┌──
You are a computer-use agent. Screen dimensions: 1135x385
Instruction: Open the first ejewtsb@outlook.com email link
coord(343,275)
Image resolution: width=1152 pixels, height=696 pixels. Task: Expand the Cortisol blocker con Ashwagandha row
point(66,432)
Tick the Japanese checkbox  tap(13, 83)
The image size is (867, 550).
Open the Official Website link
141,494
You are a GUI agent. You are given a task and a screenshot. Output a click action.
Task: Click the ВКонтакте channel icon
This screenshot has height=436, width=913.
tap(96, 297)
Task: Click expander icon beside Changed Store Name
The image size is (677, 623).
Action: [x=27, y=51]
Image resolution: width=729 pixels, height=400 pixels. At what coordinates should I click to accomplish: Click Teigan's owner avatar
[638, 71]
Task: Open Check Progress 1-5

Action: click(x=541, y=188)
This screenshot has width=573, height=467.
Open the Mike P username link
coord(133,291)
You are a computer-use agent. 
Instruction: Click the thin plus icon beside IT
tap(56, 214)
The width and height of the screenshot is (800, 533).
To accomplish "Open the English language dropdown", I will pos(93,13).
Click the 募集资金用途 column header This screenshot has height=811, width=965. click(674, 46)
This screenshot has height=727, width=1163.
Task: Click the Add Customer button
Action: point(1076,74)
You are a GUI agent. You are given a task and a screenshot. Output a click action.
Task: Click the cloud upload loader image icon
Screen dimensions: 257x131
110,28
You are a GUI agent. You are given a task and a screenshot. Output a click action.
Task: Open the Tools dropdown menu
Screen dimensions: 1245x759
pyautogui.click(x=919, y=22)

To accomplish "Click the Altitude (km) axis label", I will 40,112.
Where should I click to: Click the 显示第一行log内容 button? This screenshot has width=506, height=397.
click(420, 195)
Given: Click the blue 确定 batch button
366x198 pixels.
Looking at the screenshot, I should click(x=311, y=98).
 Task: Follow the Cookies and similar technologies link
└──
* _What to work on_
If a line of the records includes the string "dropdown", copy it out.

* _Solution to this task_
To accomplish "Open the English language dropdown", I will pos(93,13).
Task: Open the Tools dropdown menu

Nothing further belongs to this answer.